With world demand for energy growing, natural gas is increasingly seen as a more environmentally friendly option to coal, an alternative to oil and nuclear, and a more mature technology than alternative energy sources such as solar and wind. While coal is cheap and abundant, it is a major pollutant, particularly of carbon dioxide. Low-emission nuclear power is relatively cheap to operate, but it has become the subject of renewed safety concerns in the wake of the 2011 nuclear accident at the Fukushima plant in Japan. And oil prices and production remain volatile, placing consuming countries reliant on it under considerable economic strain.
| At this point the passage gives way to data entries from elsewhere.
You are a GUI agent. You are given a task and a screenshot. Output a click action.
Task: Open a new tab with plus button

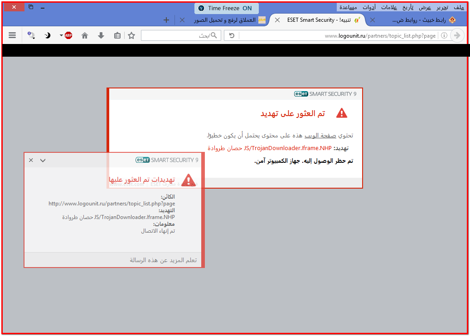coord(166,20)
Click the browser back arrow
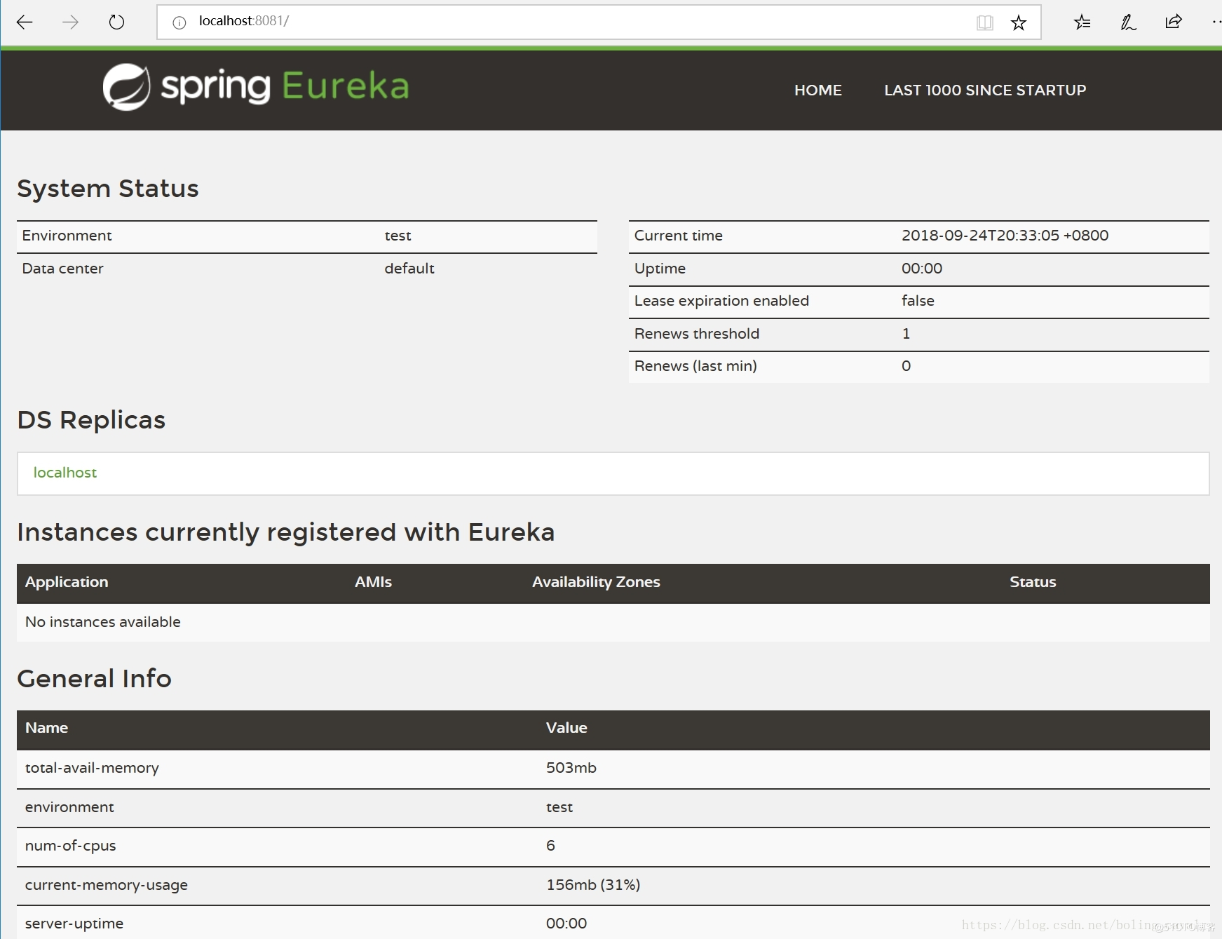Image resolution: width=1222 pixels, height=939 pixels. 25,22
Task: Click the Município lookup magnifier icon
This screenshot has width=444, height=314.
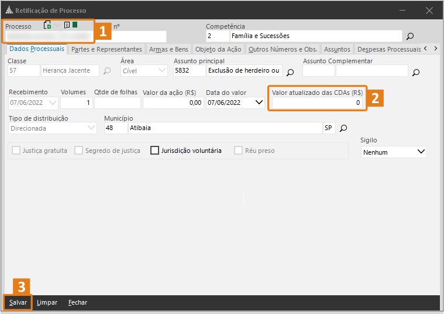Action: coord(343,128)
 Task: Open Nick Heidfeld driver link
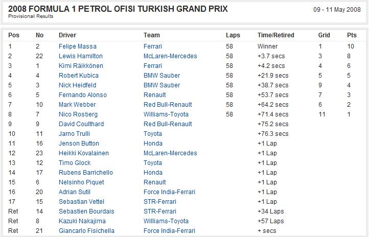(77, 85)
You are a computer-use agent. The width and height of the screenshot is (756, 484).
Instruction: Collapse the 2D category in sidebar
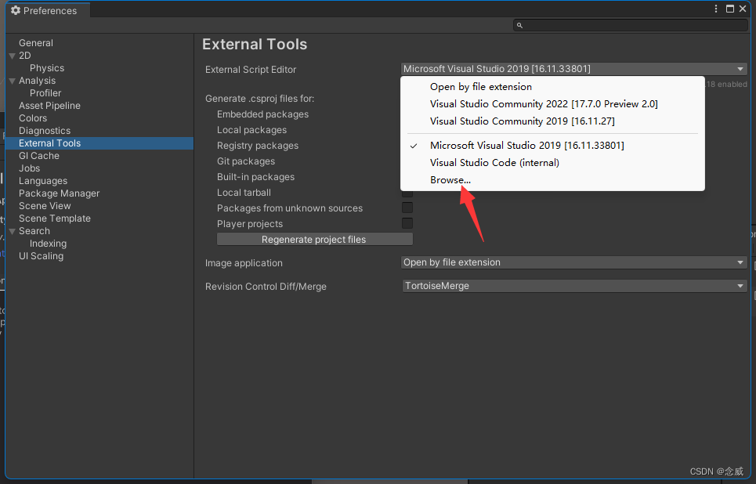pos(12,56)
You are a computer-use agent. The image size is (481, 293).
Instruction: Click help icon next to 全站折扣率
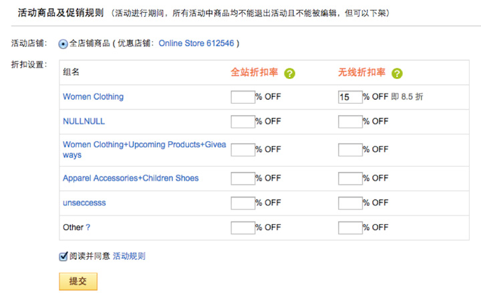point(289,74)
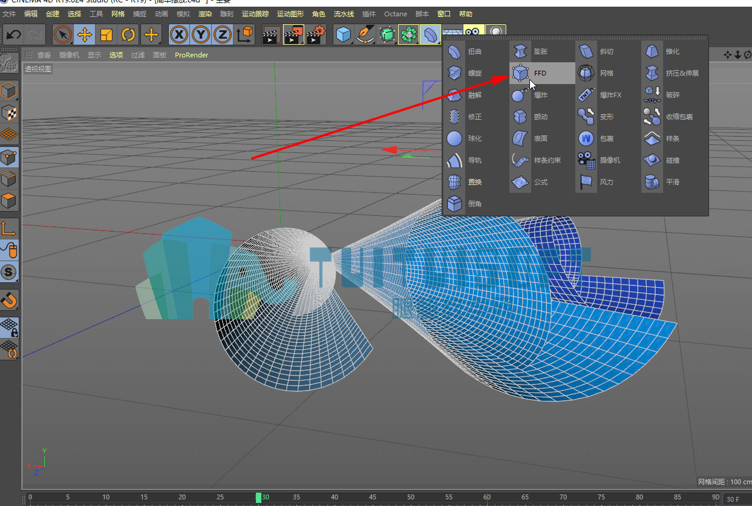This screenshot has width=752, height=506.
Task: Open the cube primitive dropdown
Action: 344,35
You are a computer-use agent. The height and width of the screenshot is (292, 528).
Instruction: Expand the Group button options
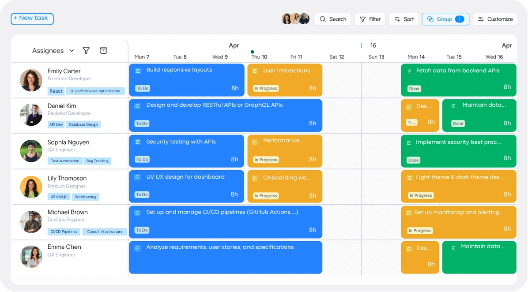[x=445, y=19]
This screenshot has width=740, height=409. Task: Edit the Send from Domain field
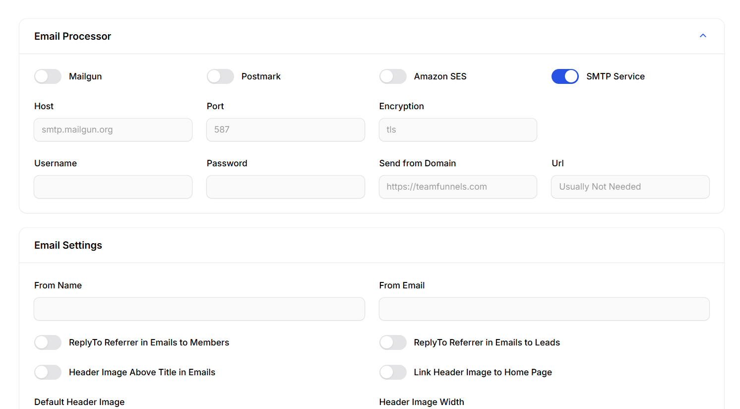click(x=458, y=187)
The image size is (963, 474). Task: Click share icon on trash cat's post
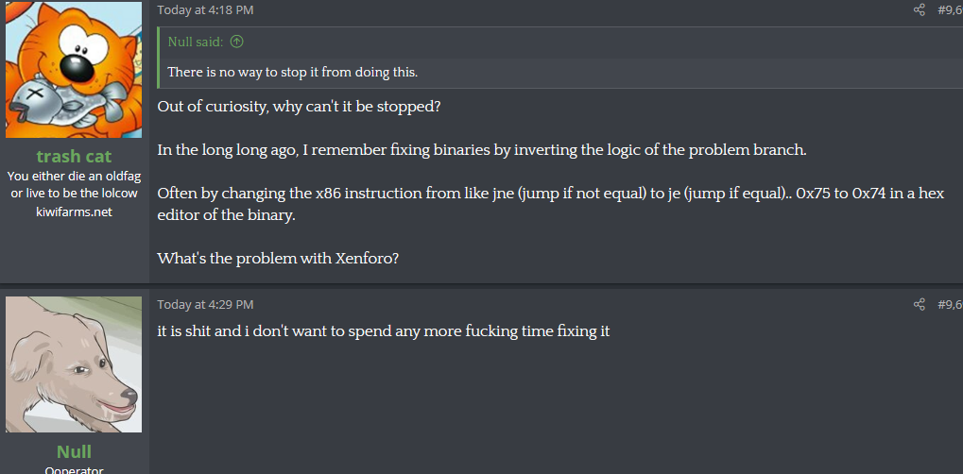tap(920, 10)
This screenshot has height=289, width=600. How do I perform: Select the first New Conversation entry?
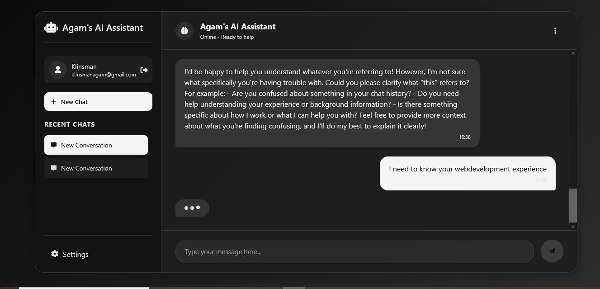tap(96, 145)
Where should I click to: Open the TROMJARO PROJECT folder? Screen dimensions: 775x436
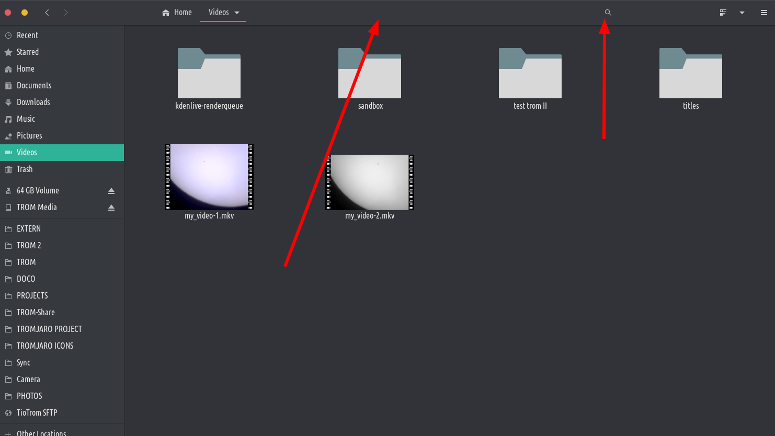tap(49, 329)
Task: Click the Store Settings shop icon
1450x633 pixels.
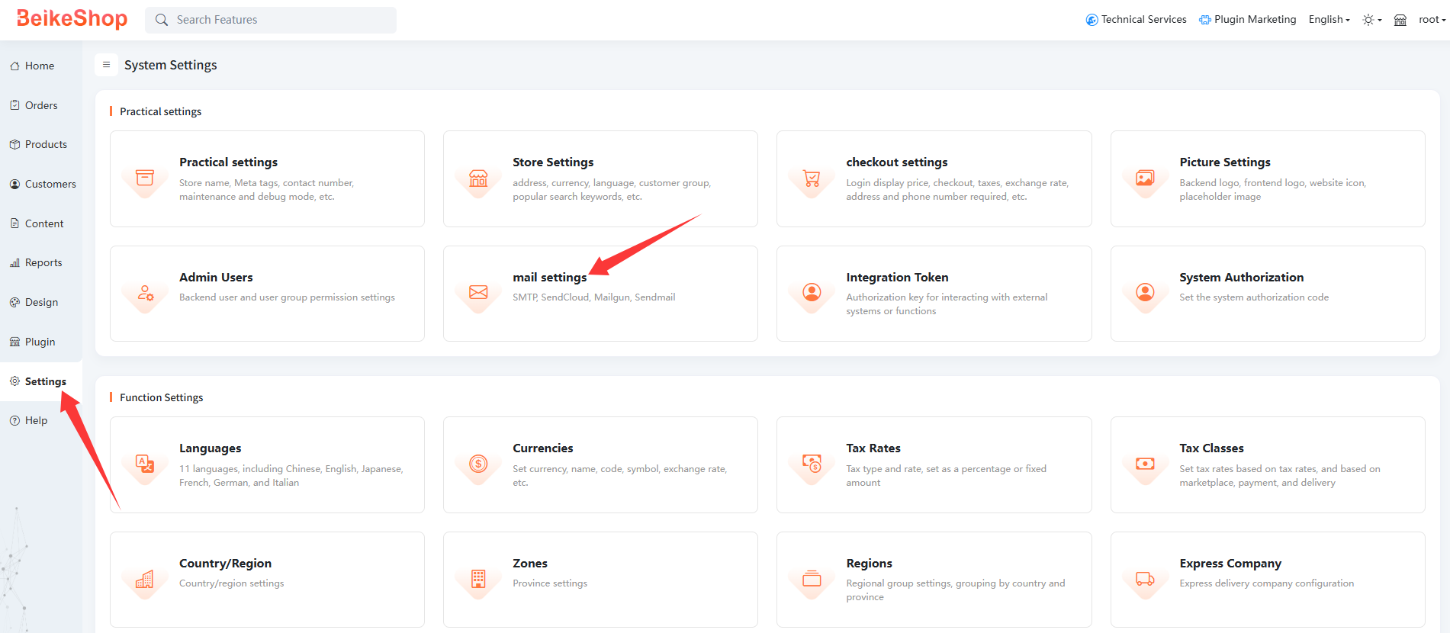Action: (478, 178)
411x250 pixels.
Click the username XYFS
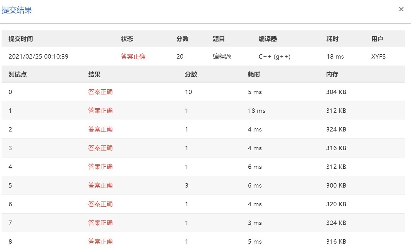[379, 56]
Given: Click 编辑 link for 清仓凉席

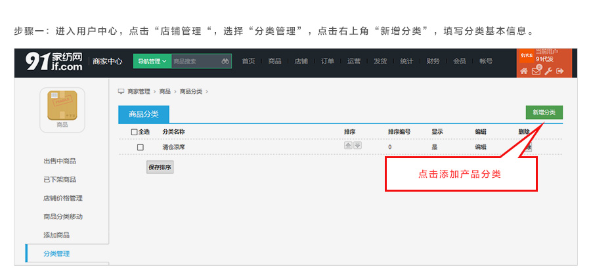Looking at the screenshot, I should (x=481, y=147).
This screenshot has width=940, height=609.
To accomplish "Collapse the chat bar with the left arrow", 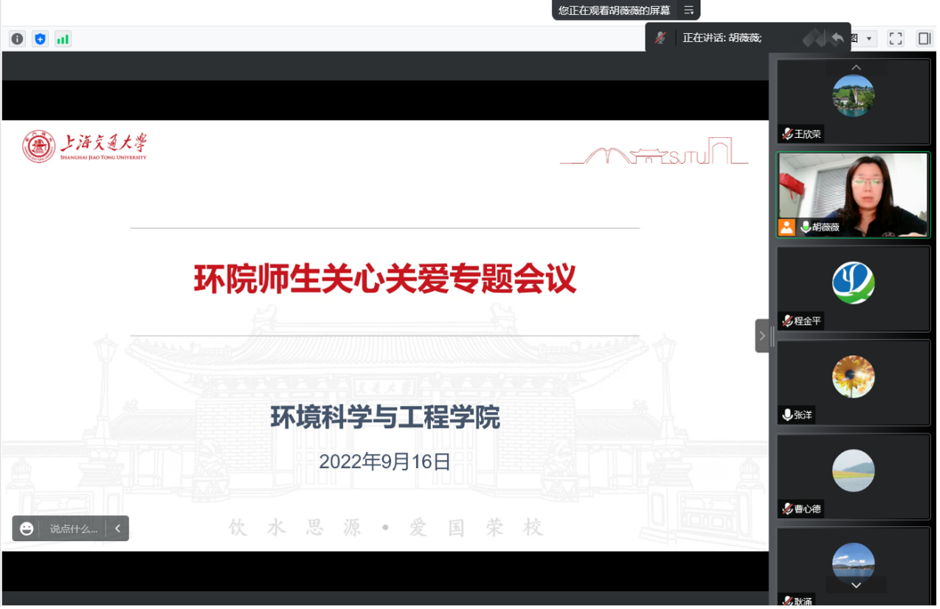I will pyautogui.click(x=117, y=529).
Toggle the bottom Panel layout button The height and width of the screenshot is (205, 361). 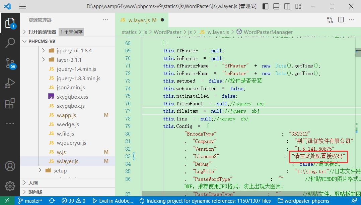click(x=276, y=6)
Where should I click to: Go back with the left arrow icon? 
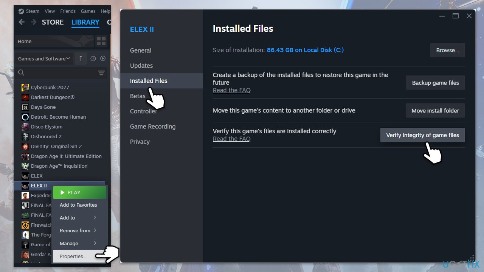(x=22, y=22)
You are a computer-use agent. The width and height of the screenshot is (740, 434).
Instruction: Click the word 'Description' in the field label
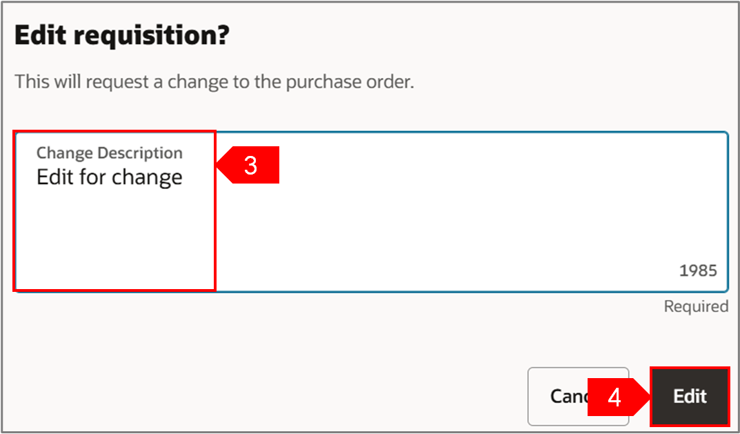point(140,153)
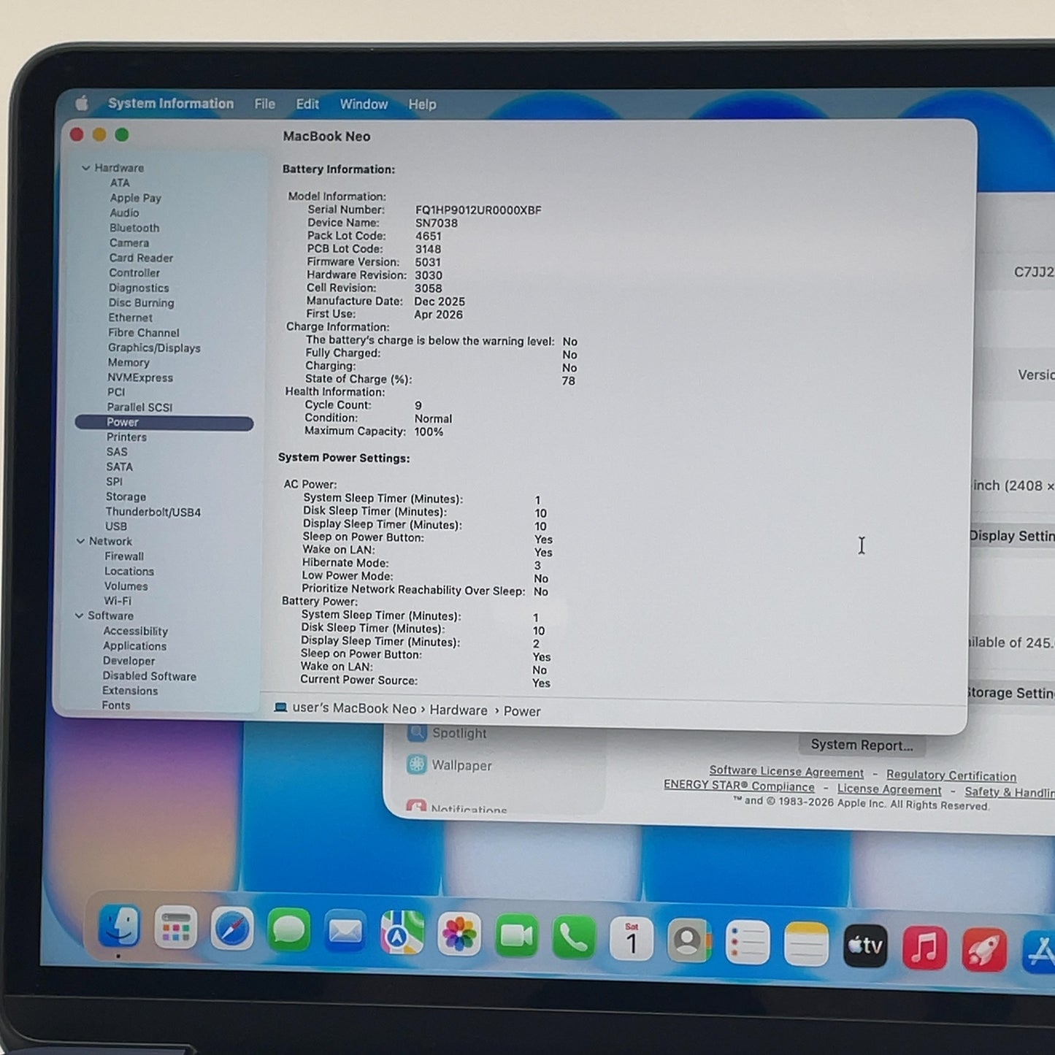1055x1055 pixels.
Task: Launch FaceTime from the Dock
Action: click(516, 937)
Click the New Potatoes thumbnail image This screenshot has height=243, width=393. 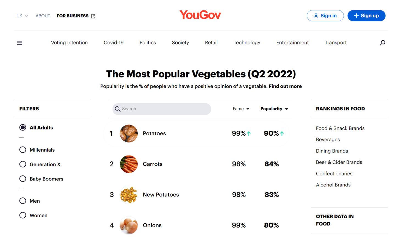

Longstanding issues such as control of transit pipelines, a lack of access to pipeline routes, and the availability of cheap resources such as coal and oil have constrained natural gas consumption in many parts of the world. International trade of liquefied natural gas (LNG) allowed producers to bypass pipelines, but LNG requires costly infrastructure for producers and the importers, and, while growing, is unlikely to reach the levels of shipments of dry gas. Some analysts see potential in shale gas and other unconventional sources as a way to boost domestic resources of countries once thought to have limited gas resources, lessening the potential for import dependence. And whether U.S. success in shale gas can be reproduced elsewhere is still under debate.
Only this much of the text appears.